Siegfried Kapper was the literary pseudonym of Isaac Salomon Kapper (21 March 1821, Smíchov – 7 June 1879, Prague), a Bohemian-born Austrian writer of Jewish origin. Born in Smichow, Kapper studied medicine at Prague University, later completing a Ph.D. at the University of Vienna. Kapper wrote excellent fairy tales and poems, and was one of the leading figures of Czech-Jewish assimilation. Kapper wrote in both German and Czech. He translated Mácha's Máj into German for the first time (1844). Austrian composer Nina Stollewerk used Kapper's text for her composition "Zwei Gedichte," opus 5.
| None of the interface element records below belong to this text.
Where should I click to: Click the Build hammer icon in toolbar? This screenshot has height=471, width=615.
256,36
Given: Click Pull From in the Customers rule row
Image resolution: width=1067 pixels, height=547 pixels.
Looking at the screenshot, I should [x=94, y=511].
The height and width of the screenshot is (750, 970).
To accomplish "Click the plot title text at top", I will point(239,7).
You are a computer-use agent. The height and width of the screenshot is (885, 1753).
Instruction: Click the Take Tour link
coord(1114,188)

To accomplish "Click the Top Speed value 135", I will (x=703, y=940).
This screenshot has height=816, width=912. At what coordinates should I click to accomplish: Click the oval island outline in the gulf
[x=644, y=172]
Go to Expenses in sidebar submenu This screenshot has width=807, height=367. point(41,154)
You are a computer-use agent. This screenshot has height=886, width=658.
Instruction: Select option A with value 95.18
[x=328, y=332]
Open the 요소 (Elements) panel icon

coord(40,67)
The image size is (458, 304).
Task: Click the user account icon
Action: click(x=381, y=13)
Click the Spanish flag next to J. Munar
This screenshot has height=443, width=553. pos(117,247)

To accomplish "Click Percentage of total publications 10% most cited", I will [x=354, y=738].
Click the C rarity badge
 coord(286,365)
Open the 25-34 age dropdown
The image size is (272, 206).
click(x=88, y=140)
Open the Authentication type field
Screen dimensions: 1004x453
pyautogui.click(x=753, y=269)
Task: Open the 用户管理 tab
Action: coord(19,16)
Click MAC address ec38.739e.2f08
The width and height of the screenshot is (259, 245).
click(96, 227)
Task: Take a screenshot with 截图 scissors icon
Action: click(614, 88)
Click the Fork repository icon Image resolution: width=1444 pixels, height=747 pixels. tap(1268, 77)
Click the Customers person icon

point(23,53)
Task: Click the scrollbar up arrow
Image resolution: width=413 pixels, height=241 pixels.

After his death, the Kapper-Society was founded; its aim was Czech-Jewish assimilation and opposition to Zionism and German-Jewish assimilation.

==Selected works==
- "Das Böhmerland" (1865)
- "Die Handschriften Altböhmischer Poesien" (1859)
- "Die Böhmischen Bäder" (1857)
- "Fürst Lazar" (1853)
- "Falk" (1853)
- "Südslavische Wanderungen" (1853)
- "Die Gesänge der Serben" (1852 – in two parts)
- "Lazar der Serbenzar" (1851). Kapper had a Serbian predecessor in the person of Joksim Nović-Otočanin who published his book on the same theme at Novi Sad (Neusatz) in 1847.
- "Befreite Lieder dem Jungen Oesterreich" (1848)
- "České Listy" (1846)
- "Slavische Melodien" (1844)

==English edition==
- Tales of the Prague Ghetto. Prague: Karolinum Press (2022). ISBN 9788024649450. The stories Kapper wrote about the Jews of Prague (collected posthumously as Prager Ghettosagen, 1896).